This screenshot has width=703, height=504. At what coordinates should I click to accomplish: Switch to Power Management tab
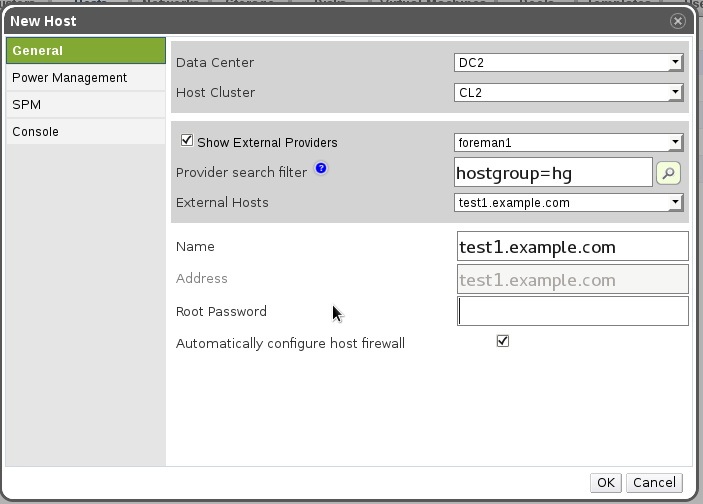(x=85, y=78)
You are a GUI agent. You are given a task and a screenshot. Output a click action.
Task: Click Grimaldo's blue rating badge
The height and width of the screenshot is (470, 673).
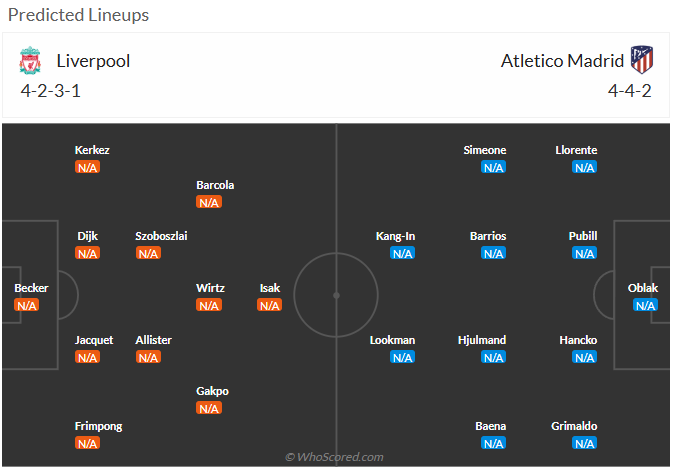click(585, 443)
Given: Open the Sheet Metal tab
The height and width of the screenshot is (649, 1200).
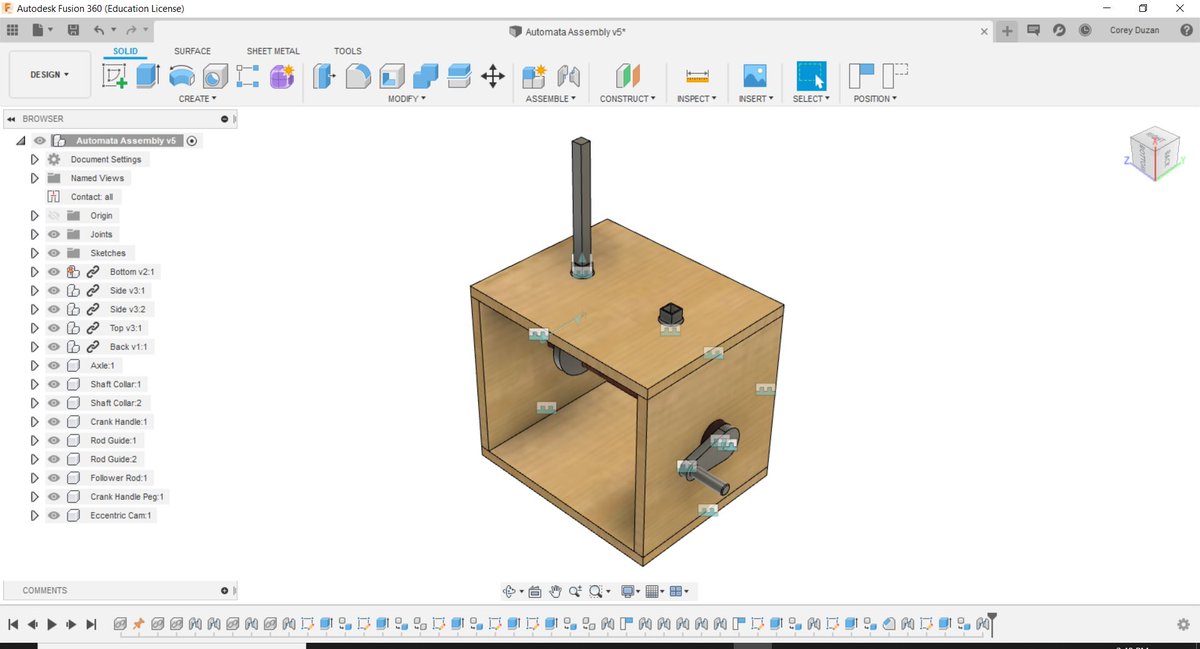Looking at the screenshot, I should click(x=273, y=51).
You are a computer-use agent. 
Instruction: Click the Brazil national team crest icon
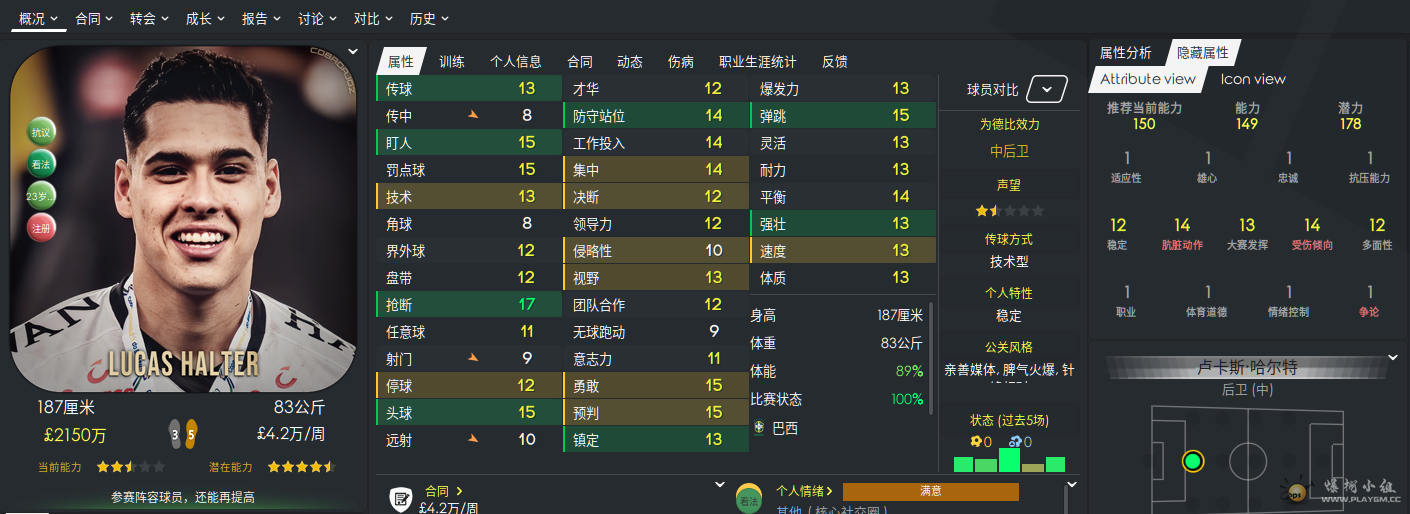[x=759, y=428]
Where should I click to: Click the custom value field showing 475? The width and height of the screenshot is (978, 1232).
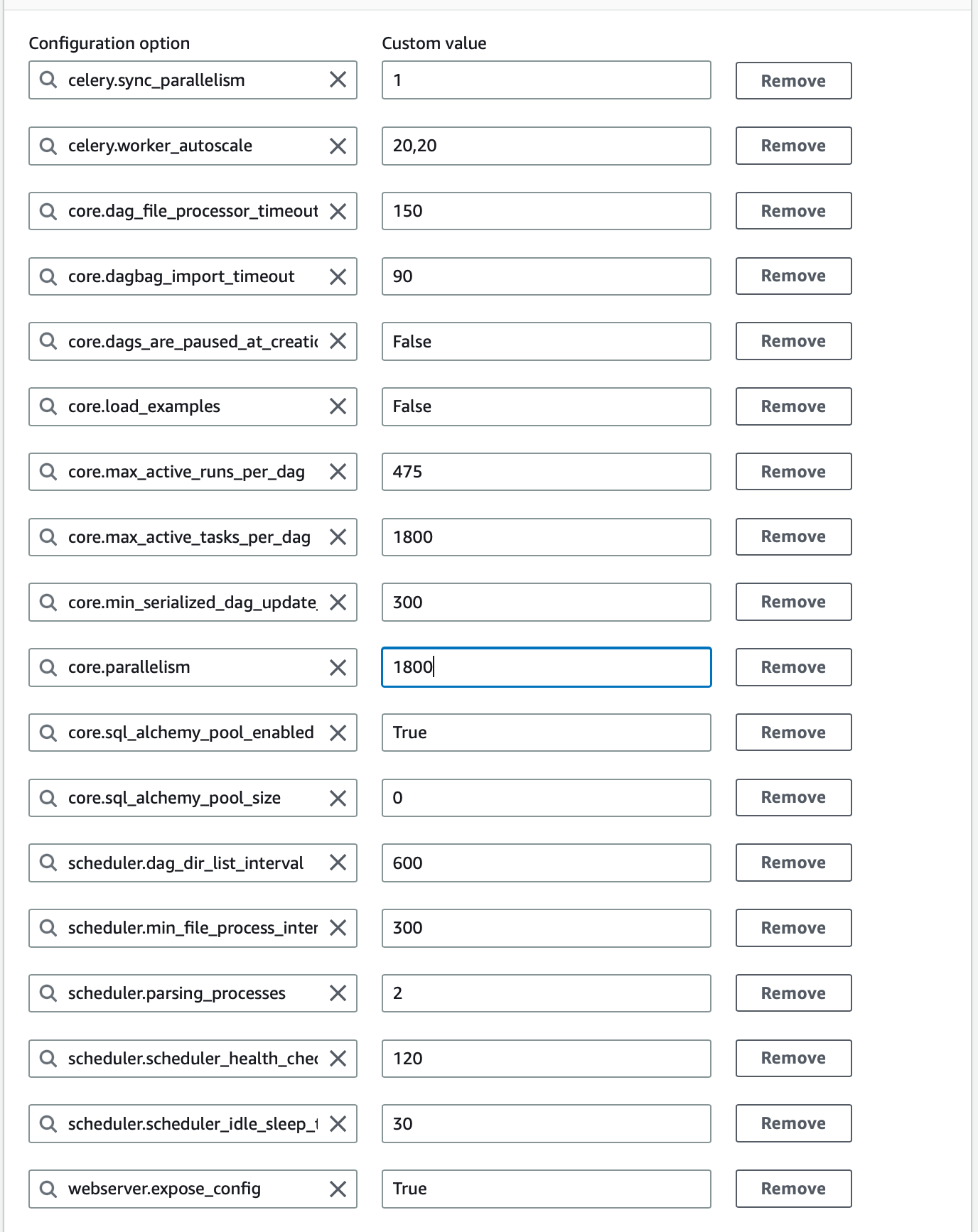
━━━━━━━━━━━━━━━━━━━━
=== Task requirements ===
Nothing but the lines from the one holding "Task: Click Grimaldo's blue rating badge" through the final line of the entries should be retyped, exactly as they stand and without pictures.

=== Exercise solution ===
Task: Click Grimaldo's blue rating badge
The height and width of the screenshot is (470, 673).
click(585, 443)
Given: Open the Sheet Metal tab
The height and width of the screenshot is (649, 1200).
Looking at the screenshot, I should click(x=273, y=51).
You are a computer-use agent. 
Instruction: Click the Brazil national team crest icon
[x=759, y=428]
Where should I click to: Click the custom value field showing 475? The width and height of the screenshot is (978, 1232).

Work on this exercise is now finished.